* Begin Data *

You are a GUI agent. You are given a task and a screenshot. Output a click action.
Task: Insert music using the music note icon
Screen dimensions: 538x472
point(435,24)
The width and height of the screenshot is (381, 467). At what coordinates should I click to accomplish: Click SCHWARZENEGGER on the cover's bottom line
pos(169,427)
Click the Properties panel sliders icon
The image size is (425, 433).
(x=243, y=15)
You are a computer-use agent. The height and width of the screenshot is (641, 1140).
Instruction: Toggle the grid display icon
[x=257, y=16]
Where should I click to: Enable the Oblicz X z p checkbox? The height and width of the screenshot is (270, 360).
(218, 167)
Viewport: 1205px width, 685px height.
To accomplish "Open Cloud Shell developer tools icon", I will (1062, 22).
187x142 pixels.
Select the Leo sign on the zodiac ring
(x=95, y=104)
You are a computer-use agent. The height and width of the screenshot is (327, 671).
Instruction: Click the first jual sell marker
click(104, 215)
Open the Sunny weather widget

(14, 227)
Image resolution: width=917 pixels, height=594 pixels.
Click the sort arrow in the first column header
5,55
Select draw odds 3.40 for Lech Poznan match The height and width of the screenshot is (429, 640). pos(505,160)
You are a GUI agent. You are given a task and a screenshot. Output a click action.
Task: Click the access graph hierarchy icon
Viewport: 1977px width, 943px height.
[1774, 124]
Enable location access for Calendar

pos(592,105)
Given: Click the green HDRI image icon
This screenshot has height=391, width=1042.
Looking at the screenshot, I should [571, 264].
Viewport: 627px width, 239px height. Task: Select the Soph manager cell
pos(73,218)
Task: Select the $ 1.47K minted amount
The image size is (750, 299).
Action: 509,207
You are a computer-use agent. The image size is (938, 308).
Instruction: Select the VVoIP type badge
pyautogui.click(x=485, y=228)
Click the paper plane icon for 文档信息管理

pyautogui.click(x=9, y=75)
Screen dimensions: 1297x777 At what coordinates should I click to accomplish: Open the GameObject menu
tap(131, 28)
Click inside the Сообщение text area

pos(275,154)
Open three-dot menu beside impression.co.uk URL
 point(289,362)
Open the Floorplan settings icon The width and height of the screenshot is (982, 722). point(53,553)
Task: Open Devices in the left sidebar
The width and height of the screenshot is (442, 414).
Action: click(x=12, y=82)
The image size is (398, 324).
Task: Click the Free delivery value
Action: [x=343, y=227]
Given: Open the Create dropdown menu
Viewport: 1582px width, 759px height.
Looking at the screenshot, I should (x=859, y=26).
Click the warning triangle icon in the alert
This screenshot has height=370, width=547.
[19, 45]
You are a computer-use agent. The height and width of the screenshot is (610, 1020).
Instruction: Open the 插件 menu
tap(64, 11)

* End Data *

§ **Stated exercise**: Write out every line of the entries above as a numbered list, leaving out the blank lines.

§ **Written answer**:
1. You are a GUI agent. You are given a task and a screenshot. Output a click action.
2. Task: Insert music using the music note icon
3. Screen dimensions: 538x472
4. point(435,24)
5. The width and height of the screenshot is (381, 467). At what coordinates should I click to accomplish: Click SCHWARZENEGGER on the cover's bottom line
6. pos(169,427)
7. Click the Properties panel sliders icon
8. The image size is (425, 433).
9. (x=243, y=15)
10. You are a computer-use agent. The height and width of the screenshot is (641, 1140).
11. Instruction: Toggle the grid display icon
12. [x=257, y=16]
13. Where should I click to: Enable the Oblicz X z p checkbox? The height and width of the screenshot is (270, 360).
14. (218, 167)
15. Viewport: 1205px width, 685px height.
16. To accomplish "Open Cloud Shell developer tools icon", I will (1062, 22).
17. 187x142 pixels.
18. Select the Leo sign on the zodiac ring
19. (x=95, y=104)
20. You are a computer-use agent. The height and width of the screenshot is (327, 671).
21. Instruction: Click the first jual sell marker
22. click(104, 215)
23. Open the Sunny weather widget
24. (14, 227)
25. Image resolution: width=917 pixels, height=594 pixels.
26. Click the sort arrow in the first column header
27. 5,55
28. Select draw odds 3.40 for Lech Poznan match The height and width of the screenshot is (429, 640). pos(505,160)
29. You are a GUI agent. You are given a task and a screenshot. Output a click action.
30. Task: Click the access graph hierarchy icon
31. Viewport: 1977px width, 943px height.
32. [1774, 124]
33. Enable location access for Calendar
34. pos(592,105)
35. Given: Click the green HDRI image icon
36. This screenshot has height=391, width=1042.
37. Looking at the screenshot, I should [571, 264].
38. Viewport: 627px width, 239px height. Task: Select the Soph manager cell
39. pos(73,218)
40. Task: Select the $ 1.47K minted amount
41. The image size is (750, 299).
42. Action: 509,207
43. You are a computer-use agent. The image size is (938, 308).
44. Instruction: Select the VVoIP type badge
45. pyautogui.click(x=485, y=228)
46. Click the paper plane icon for 文档信息管理
47. pyautogui.click(x=9, y=75)
48. Screen dimensions: 1297x777 At what coordinates should I click to accomplish: Open the GameObject menu
49. tap(131, 28)
50. Click inside the Сообщение text area
51. pos(275,154)
52. Open three-dot menu beside impression.co.uk URL
53.  point(289,362)
54. Open the Floorplan settings icon The width and height of the screenshot is (982, 722). point(53,553)
55. Task: Open Devices in the left sidebar
56. The width and height of the screenshot is (442, 414).
57. Action: click(x=12, y=82)
58. The image size is (398, 324).
59. Task: Click the Free delivery value
60. Action: [x=343, y=227]
61. Given: Open the Create dropdown menu
62. Viewport: 1582px width, 759px height.
63. Looking at the screenshot, I should (x=859, y=26).
64. Click the warning triangle icon in the alert
65. This screenshot has height=370, width=547.
66. [19, 45]
67. You are a computer-use agent. The height and width of the screenshot is (610, 1020).
68. Instruction: Open the 插件 menu
69. tap(64, 11)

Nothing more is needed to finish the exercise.